• [EXERCISE REQUIREMENTS]:
Rewrite the records below, replacing each "Viewport" with "Display area" and keeping everything else unchanged.

• [EXERCISE INPUT]:
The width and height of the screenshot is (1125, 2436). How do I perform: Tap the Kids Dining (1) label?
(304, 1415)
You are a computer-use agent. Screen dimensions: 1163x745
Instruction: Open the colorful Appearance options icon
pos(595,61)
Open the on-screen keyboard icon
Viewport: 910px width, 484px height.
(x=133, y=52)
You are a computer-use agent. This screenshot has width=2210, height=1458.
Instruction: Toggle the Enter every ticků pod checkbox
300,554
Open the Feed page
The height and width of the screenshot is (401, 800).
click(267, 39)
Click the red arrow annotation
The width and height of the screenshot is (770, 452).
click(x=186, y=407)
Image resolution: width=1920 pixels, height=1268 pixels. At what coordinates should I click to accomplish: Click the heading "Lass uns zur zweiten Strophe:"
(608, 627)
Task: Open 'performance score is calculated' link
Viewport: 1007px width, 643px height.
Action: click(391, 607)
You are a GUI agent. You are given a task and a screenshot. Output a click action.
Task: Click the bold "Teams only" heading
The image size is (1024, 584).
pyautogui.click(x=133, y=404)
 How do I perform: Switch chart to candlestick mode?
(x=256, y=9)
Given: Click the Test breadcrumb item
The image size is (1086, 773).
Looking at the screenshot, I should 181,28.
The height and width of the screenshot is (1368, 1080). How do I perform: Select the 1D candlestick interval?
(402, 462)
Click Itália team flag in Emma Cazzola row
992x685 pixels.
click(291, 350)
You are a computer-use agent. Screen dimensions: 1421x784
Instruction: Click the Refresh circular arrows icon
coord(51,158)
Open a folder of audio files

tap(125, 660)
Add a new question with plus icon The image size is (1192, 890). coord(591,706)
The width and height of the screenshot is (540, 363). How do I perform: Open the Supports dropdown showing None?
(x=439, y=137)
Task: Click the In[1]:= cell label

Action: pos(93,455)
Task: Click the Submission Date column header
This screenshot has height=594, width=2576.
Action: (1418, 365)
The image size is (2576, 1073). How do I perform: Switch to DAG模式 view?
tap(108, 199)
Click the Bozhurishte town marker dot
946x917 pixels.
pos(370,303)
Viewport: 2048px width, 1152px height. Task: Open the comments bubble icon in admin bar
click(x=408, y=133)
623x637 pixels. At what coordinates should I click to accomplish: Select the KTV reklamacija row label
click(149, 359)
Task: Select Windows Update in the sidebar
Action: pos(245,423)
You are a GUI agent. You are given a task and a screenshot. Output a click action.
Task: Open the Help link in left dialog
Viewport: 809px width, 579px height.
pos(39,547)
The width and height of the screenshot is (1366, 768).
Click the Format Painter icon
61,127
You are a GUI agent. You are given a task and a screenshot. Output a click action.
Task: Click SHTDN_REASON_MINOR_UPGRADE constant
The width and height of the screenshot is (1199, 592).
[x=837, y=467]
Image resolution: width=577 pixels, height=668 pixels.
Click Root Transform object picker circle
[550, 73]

• [SOLUTION]:
The width and height of the screenshot is (1125, 2436). How do I perform: Tap the Kids Dining (1) label?
(304, 1415)
You are a computer-use agent. Screen dimensions: 1163x745
Instruction: Open the colorful Appearance options icon
pos(595,61)
Open the on-screen keyboard icon
Display area: 910px width, 484px height.
(x=133, y=52)
You are a computer-use agent. This screenshot has width=2210, height=1458.
Instruction: Toggle the Enter every ticků pod checkbox
300,554
Open the Feed page
The height and width of the screenshot is (401, 800).
click(267, 39)
Click the red arrow annotation
The width and height of the screenshot is (770, 452).
click(x=186, y=407)
Image resolution: width=1920 pixels, height=1268 pixels. At what coordinates should I click to accomplish: Click the heading "Lass uns zur zweiten Strophe:"
(608, 627)
Task: Open 'performance score is calculated' link
Display area: 1007px width, 643px height.
Action: click(391, 607)
You are a GUI agent. You are given a task and a screenshot. Output a click action.
Task: Click the bold "Teams only" heading
The image size is (1024, 584).
pyautogui.click(x=133, y=404)
 How do I perform: Switch chart to candlestick mode?
(x=256, y=9)
Given: Click the Test breadcrumb item
The image size is (1086, 773).
Looking at the screenshot, I should 181,28.
The height and width of the screenshot is (1368, 1080). How do I perform: Select the 1D candlestick interval?
(402, 462)
Click Itália team flag in Emma Cazzola row
992x685 pixels.
click(291, 350)
You are a computer-use agent. Screen dimensions: 1421x784
Instruction: Click the Refresh circular arrows icon
coord(51,158)
Open a folder of audio files

tap(125, 660)
Add a new question with plus icon The image size is (1192, 890). coord(591,706)
The width and height of the screenshot is (540, 363). How do I perform: Open the Supports dropdown showing None?
(x=439, y=137)
Task: Click the In[1]:= cell label

Action: pos(93,455)
Task: Click the Submission Date column header
This screenshot has height=594, width=2576.
Action: (1418, 365)
The image size is (2576, 1073). How do I perform: Switch to DAG模式 view?
tap(108, 199)
Click the Bozhurishte town marker dot
946x917 pixels.
pos(370,303)
Display area: 2048px width, 1152px height. Task: Open the comments bubble icon in admin bar
click(x=408, y=133)
623x637 pixels. At what coordinates should I click to accomplish: Select the KTV reklamacija row label
click(149, 359)
Task: Select Windows Update in the sidebar
Action: pos(245,423)
You are a GUI agent. You are given a task and a screenshot. Output a click action.
Task: Open the Help link in left dialog
Display area: 809px width, 579px height.
pos(39,547)
The width and height of the screenshot is (1366, 768).
Click the Format Painter icon
61,127
You are a GUI agent. You are given a task and a screenshot. Output a click action.
Task: Click SHTDN_REASON_MINOR_UPGRADE constant
The width and height of the screenshot is (1199, 592).
[x=837, y=467]
Image resolution: width=577 pixels, height=668 pixels.
Click Root Transform object picker circle
[550, 73]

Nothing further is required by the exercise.